A lot of feelings emerged with them, I decided to stitch them together. I felt that was how the photo was meant to be, my sister and me together in the Oaxacan Sierra, in our ancestral home. I embroidered the landscape and motifs, as my grandma used to do. My relationship with embroidery comes from her and my mom, they both taught me in the beginning. The embroidery practice reinforced my connection with my roots and my textiles. For me, it is to show the thread that united us with our heritage.

There are elements that represent aspects of my culture as well, for example in that first piece, Sisterhood. I used red and gold beads, to represent our traditional necklaces, but now distributed to the horizons as we are migrant children, part of a generation of Yalaltecos who were born away from our motherland.

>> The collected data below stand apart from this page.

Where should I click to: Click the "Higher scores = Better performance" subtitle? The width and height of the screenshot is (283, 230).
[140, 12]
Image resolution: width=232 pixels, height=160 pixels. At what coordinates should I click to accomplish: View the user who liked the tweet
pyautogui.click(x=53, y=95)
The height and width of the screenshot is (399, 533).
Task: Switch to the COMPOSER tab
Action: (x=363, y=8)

In this piece, we come back and at the same time we fly away, our souls will be forever interconnected, even in our migration distances.

 

Q: Lanza
You are presently working and living between Mexico and the United Kingdom. How has living in these two cultures influenced your work?

A: Fabián
I moved to London in the middle of the pandemic last year, and at the beginning, I wasn’t able to see and explore the city and culture, with all the restrictions lifted the usual hustle of the city came back slowly, or that’s what I heard. I’m still feeling like the new kid on the block.

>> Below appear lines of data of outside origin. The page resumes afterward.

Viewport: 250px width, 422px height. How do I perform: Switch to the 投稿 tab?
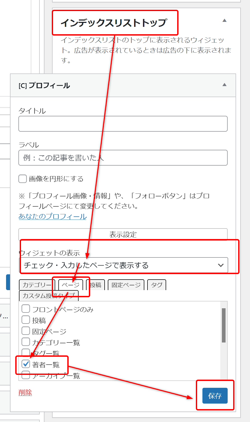[96, 285]
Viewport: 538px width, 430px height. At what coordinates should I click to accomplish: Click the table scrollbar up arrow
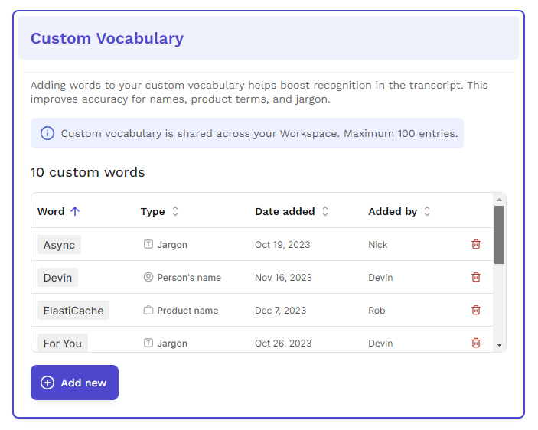point(499,200)
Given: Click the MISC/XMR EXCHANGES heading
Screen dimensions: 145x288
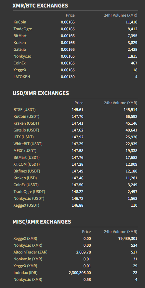Looking at the screenshot, I should [42, 222].
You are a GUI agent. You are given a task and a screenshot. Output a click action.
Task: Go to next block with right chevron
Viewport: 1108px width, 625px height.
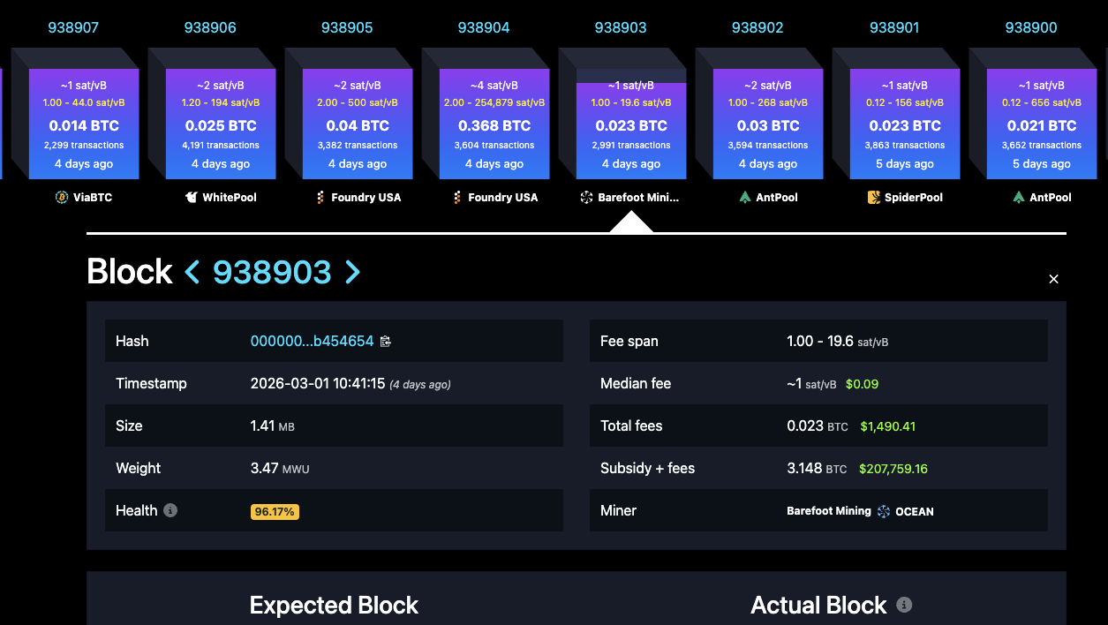(352, 272)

At this very moment, I don’t feel an influence in my photographic work from the UK culture, but I confess I have been exposed to a vibrant art scene, that has encouraged me to explore different media. Currently, I’m working as well making ceramics, and with the England Art Council, I’m working on a project to combine it with my photography, to produce art in the public space. I feel very excited about it. I guess once I finished this project I’ll be able to tell how my practice has changed. But for now, I can say it has been a big emotional challenge, to move far away from my family and culture. I’m excited to see where this roller coaster called life will take me.